Através da análise dos genomas, a equipa conseguiu situar este momento decisivo há entre 3000 a 6100 anos atrás, numa época de grandes alterações na Península Ibérica, quando começaram a surgir aglomerados humanos mais estáveis e a agricultura e pastorícia se tornaram mais frequentes. “Estas condições foram certamente favoráveis a um aumento da presença de cães junto das comunidades, o que associado à destruição do habitat natural do lobo, pode ter levado a uma maior probabilidade de cruzamento entre as duas espécies”, descreveram as investigadoras. “Este período foi também caracterizado por alterações climáticas abruptas na Península Ibérica, o que pode ter afetado a estabilidade e dinâmica das alcateias, facilitando eventos de hibridação com cães.”
No âmbito do mesmo estudo, nem todos os genomas analisados continham este pedaço de DNA de cão: este foi detetado em 43% da população de lobo, com base nas análises de genomas completos.
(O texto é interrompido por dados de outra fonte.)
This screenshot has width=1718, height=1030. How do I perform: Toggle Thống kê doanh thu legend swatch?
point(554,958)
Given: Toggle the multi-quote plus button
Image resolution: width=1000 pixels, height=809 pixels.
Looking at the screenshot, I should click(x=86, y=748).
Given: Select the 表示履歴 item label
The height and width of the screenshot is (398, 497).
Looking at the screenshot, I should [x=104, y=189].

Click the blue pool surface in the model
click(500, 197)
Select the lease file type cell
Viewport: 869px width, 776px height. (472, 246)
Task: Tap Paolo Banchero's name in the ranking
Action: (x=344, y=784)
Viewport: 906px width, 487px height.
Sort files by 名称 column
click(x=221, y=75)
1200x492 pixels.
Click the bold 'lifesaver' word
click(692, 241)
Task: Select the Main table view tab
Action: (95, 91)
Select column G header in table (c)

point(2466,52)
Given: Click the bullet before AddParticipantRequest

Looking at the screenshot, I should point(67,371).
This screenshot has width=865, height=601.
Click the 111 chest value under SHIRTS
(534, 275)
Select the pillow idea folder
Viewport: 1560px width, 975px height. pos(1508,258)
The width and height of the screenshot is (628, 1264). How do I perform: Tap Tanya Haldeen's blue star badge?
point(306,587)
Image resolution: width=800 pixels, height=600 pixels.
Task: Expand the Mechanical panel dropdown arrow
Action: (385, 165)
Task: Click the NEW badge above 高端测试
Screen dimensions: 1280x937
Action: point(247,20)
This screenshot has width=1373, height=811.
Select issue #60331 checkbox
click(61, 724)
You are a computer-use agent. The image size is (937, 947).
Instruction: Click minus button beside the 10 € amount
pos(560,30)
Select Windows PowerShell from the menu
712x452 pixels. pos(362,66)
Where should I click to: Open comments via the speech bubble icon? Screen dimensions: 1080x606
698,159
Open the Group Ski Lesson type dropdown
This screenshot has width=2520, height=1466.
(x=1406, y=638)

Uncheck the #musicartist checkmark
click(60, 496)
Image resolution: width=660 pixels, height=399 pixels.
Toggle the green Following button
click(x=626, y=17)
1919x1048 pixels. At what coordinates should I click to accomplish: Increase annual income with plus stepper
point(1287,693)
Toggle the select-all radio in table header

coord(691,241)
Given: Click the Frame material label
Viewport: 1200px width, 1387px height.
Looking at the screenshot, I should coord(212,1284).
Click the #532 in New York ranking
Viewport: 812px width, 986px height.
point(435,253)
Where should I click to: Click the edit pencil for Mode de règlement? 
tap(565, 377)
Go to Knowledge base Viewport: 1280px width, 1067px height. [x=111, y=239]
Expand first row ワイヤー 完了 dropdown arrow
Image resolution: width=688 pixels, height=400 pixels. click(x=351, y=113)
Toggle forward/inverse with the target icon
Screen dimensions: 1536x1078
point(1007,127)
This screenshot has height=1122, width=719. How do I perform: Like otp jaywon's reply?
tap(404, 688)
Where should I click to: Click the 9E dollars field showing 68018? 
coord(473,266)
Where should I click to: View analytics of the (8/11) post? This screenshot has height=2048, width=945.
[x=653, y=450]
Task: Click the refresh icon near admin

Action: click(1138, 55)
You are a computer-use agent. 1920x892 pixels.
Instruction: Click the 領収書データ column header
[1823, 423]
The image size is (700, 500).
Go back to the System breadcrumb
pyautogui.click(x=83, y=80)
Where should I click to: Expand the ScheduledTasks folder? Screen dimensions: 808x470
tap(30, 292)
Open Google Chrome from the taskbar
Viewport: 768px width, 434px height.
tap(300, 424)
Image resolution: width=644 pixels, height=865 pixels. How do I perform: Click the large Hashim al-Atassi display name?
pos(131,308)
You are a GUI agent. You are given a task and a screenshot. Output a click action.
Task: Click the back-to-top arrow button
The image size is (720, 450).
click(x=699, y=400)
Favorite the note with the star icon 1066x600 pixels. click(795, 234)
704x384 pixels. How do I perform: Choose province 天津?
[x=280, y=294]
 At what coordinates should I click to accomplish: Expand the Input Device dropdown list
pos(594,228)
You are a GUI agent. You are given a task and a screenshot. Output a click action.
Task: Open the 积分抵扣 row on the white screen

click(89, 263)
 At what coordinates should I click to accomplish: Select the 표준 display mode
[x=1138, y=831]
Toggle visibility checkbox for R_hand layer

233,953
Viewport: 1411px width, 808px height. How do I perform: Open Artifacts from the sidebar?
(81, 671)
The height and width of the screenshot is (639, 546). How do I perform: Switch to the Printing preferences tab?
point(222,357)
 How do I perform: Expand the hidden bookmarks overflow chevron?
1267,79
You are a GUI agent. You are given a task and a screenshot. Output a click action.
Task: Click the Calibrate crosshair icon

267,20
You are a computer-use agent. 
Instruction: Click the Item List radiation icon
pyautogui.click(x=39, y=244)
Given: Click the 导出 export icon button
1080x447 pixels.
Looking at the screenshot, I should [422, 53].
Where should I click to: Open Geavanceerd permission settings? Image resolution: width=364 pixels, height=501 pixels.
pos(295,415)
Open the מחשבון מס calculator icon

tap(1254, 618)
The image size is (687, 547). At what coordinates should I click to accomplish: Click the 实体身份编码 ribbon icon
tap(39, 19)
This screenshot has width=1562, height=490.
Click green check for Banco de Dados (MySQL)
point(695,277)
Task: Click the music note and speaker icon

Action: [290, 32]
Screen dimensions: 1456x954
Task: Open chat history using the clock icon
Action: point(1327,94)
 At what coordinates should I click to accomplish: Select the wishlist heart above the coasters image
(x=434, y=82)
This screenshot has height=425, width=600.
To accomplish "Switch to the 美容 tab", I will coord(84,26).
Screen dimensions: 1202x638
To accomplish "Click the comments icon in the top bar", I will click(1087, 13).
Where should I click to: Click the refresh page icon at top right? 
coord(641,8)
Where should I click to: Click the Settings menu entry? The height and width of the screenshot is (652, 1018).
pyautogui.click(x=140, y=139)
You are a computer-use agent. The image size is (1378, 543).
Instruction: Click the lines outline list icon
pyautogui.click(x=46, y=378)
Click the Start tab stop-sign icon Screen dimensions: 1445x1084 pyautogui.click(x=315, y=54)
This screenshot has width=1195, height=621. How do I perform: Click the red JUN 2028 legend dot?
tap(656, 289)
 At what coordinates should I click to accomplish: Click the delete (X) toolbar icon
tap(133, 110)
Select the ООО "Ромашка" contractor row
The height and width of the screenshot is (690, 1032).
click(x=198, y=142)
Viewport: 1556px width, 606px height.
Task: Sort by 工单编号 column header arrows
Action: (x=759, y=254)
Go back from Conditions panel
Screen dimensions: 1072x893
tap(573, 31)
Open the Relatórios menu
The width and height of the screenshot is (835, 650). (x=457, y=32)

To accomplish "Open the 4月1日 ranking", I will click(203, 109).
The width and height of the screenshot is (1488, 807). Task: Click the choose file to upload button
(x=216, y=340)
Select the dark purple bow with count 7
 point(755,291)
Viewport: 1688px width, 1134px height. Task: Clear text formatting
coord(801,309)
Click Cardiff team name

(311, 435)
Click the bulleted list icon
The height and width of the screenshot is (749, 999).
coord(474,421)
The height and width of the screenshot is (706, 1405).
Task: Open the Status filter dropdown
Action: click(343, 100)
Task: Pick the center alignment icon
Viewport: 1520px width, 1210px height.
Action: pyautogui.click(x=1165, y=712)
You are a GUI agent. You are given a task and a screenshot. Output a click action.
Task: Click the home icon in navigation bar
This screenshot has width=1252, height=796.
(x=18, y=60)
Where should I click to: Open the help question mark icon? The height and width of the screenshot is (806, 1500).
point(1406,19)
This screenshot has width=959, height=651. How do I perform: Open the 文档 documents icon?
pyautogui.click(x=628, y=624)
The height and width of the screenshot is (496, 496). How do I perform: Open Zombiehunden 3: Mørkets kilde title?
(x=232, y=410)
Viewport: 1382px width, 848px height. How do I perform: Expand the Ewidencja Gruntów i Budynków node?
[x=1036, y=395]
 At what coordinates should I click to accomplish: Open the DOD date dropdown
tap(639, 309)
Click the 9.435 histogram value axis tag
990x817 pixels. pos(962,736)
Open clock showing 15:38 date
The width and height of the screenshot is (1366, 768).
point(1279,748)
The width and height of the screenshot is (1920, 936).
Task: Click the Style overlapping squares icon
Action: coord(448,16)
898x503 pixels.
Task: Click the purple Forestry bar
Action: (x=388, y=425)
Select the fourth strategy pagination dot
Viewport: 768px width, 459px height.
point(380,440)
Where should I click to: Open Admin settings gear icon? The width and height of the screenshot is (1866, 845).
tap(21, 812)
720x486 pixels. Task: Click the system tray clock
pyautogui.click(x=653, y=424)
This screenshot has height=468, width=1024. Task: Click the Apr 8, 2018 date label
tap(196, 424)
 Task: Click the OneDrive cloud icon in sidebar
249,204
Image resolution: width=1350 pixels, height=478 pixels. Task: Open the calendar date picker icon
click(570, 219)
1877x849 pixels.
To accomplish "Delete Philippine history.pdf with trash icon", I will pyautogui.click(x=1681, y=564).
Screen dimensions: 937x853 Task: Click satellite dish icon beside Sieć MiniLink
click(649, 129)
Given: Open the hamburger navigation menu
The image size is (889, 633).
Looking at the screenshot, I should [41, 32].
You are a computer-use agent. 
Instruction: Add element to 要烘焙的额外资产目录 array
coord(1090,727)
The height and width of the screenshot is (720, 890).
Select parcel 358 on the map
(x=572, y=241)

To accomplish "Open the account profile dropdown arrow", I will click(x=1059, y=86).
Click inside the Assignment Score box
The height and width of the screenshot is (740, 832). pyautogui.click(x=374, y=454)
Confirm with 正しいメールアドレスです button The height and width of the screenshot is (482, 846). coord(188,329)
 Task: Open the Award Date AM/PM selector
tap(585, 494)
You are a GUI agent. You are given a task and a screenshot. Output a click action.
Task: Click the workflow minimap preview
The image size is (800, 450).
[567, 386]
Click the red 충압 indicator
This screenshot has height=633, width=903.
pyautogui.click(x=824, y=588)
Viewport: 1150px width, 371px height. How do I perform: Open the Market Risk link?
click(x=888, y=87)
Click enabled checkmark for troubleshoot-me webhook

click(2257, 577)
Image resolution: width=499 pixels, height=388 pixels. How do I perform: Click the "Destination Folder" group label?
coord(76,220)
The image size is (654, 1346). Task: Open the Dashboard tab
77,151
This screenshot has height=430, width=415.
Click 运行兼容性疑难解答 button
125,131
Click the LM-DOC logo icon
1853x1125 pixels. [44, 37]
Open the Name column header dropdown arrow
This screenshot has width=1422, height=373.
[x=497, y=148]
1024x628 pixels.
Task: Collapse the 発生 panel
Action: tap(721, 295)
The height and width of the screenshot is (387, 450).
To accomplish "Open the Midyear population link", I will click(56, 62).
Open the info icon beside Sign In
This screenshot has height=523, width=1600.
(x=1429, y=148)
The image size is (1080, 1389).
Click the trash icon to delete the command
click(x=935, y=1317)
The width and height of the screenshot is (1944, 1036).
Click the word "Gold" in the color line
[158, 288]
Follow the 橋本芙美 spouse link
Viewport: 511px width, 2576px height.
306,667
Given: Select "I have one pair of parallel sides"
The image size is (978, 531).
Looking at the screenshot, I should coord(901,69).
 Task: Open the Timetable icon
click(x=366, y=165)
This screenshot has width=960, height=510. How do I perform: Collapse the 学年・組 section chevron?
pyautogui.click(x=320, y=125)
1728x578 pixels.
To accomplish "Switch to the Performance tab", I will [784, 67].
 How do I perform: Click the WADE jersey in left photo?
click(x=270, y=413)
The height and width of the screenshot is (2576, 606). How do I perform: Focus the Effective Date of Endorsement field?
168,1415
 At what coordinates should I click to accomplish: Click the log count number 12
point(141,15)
Isso leva a equipa a considerar que haverá outros fatores ecológicos e sociais, incluindo a elevada pressão humana, que podem estar a contribuir para a ausência de movimentos dispersivos de longa distância – um comportamento singular dos lobos da Península Ibérica.
Para já, afirmaram ainda Raquel Godinho e Diana Lobo, a equipa de investigadores continua a estudar à lupa o genoma do lobo-ibérico. O objetivo é descobrir que outros genes podem estar a contribuir para a adaptação desta subespécie aos muitos perigos que enfrenta nos locais em que vive e também a que funções e características correspondem cada um desses genes.